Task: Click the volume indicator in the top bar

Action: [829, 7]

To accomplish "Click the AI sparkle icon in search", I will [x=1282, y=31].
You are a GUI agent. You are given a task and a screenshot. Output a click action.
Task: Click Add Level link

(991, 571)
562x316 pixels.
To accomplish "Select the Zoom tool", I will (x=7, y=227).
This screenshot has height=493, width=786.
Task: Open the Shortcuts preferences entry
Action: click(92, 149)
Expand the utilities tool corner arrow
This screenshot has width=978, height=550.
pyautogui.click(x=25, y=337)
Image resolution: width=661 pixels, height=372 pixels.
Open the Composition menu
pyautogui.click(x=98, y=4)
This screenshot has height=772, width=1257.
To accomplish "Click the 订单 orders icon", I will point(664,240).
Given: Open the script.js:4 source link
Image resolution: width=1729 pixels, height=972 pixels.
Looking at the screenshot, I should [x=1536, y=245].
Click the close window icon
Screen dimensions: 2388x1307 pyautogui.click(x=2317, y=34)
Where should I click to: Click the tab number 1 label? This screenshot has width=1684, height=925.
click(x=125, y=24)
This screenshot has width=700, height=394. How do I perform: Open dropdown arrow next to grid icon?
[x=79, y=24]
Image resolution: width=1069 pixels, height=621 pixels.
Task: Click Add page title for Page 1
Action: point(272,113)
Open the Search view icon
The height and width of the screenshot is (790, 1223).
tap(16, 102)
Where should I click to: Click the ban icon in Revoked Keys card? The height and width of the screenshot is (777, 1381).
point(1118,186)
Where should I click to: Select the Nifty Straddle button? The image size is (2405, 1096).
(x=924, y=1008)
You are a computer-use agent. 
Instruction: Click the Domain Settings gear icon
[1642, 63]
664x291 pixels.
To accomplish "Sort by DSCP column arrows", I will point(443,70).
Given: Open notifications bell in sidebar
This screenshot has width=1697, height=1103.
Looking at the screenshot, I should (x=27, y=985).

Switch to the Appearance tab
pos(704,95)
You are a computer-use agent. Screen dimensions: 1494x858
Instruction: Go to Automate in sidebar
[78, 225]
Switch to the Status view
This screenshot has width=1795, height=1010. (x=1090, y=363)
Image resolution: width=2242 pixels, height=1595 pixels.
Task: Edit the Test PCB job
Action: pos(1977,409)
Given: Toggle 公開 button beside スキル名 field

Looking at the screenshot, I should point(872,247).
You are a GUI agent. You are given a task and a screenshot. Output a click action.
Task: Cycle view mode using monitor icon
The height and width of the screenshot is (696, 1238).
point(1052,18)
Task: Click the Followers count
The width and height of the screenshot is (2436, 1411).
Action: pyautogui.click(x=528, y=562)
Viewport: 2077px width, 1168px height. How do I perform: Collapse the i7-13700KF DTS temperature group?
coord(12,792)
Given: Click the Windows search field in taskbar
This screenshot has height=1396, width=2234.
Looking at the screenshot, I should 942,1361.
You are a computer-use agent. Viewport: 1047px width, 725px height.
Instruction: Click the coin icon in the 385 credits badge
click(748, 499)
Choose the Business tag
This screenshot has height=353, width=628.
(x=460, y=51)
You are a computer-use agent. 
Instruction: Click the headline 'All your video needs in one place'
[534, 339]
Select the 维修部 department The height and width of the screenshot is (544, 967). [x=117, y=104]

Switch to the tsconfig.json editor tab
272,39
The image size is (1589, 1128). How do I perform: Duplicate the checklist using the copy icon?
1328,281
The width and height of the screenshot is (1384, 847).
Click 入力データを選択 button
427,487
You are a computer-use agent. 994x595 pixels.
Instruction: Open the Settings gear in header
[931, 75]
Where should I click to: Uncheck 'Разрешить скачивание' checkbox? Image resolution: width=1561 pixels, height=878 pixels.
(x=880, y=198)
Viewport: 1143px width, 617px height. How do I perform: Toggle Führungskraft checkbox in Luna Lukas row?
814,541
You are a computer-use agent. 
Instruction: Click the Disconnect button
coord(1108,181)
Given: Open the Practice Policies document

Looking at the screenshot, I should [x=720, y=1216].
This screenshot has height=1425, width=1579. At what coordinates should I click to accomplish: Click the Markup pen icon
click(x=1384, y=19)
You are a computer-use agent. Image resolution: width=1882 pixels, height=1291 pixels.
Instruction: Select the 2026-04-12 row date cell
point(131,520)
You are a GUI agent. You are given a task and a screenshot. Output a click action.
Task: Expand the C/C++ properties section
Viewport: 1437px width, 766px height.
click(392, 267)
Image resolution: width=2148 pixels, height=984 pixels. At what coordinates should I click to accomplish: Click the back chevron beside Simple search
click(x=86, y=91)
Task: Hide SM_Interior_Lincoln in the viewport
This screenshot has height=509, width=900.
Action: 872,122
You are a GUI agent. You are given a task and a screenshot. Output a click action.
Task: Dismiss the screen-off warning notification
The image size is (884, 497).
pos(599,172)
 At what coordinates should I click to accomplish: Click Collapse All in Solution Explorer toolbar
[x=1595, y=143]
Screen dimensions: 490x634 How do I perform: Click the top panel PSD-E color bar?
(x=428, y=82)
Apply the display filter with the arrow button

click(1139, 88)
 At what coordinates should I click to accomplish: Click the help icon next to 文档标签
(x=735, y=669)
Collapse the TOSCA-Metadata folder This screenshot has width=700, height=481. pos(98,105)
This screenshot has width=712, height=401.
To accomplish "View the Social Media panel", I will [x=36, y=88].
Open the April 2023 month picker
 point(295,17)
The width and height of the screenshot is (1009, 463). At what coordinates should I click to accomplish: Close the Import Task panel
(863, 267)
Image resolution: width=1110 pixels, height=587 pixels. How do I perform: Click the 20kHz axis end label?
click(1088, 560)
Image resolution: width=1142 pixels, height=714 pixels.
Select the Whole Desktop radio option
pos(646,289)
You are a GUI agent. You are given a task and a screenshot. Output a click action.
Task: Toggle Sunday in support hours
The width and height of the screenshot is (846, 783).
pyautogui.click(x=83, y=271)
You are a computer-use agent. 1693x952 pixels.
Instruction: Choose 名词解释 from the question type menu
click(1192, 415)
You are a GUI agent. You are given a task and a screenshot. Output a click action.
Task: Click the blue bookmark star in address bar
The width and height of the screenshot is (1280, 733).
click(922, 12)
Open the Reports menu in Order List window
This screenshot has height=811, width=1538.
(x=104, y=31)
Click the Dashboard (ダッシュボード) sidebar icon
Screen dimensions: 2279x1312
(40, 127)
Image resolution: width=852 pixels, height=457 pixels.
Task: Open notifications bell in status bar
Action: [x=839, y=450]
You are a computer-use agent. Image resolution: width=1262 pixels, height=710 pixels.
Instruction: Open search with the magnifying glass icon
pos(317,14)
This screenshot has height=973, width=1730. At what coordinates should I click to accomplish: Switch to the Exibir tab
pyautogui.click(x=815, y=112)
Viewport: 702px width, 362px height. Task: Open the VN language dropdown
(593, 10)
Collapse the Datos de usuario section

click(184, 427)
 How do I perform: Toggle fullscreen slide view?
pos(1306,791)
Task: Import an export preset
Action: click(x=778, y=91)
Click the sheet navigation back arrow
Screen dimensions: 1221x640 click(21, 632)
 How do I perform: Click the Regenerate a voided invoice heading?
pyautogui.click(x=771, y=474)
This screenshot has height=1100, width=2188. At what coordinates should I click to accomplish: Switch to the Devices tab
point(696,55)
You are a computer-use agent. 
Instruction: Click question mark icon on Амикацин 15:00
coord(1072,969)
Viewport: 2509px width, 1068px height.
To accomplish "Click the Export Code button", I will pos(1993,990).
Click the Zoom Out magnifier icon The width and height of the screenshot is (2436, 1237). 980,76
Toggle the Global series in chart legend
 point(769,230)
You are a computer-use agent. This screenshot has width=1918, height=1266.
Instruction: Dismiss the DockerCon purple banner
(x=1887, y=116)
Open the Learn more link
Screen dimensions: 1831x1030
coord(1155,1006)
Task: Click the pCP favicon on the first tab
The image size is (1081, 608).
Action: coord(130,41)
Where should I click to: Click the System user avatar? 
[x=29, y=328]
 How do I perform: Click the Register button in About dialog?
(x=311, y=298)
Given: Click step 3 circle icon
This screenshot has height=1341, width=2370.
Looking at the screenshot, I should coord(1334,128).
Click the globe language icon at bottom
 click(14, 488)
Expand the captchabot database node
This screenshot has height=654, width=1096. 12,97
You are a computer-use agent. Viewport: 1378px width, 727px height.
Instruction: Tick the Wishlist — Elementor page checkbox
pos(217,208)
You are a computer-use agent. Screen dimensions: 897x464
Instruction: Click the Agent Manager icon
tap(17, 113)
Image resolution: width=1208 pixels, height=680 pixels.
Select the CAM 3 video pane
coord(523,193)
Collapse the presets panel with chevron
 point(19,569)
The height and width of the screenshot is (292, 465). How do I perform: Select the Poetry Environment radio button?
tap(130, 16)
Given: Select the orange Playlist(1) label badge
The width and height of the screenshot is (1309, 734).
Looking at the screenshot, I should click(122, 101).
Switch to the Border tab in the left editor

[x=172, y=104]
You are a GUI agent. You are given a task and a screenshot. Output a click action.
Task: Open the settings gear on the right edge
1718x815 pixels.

+--

§ To do
Could you return exactly the stretch of the data above that starts at the line with "At what coordinates should I click to accomplish: Click the help" and ends at the line with "Task: Click the blue", both lines included?

§ Finished exercise
 At what coordinates should I click to accomplish: Click the help icon next to 文档标签
(x=735, y=669)
Collapse the TOSCA-Metadata folder This screenshot has width=700, height=481. pos(98,105)
This screenshot has width=712, height=401.
To accomplish "View the Social Media panel", I will [x=36, y=88].
Open the April 2023 month picker
 point(295,17)
The width and height of the screenshot is (1009, 463). At what coordinates should I click to accomplish: Close the Import Task panel
(863, 267)
Image resolution: width=1110 pixels, height=587 pixels. How do I perform: Click the 20kHz axis end label?
click(1088, 560)
Image resolution: width=1142 pixels, height=714 pixels.
Select the Whole Desktop radio option
pos(646,289)
You are a GUI agent. You are given a task and a screenshot. Output a click action.
Task: Toggle Sunday in support hours
The width and height of the screenshot is (846, 783).
pyautogui.click(x=83, y=271)
You are a computer-use agent. 1693x952 pixels.
Instruction: Choose 名词解释 from the question type menu
click(1192, 415)
You are a GUI agent. You are given a task and a screenshot. Output a click action.
Task: Click the blue bookmark star in address bar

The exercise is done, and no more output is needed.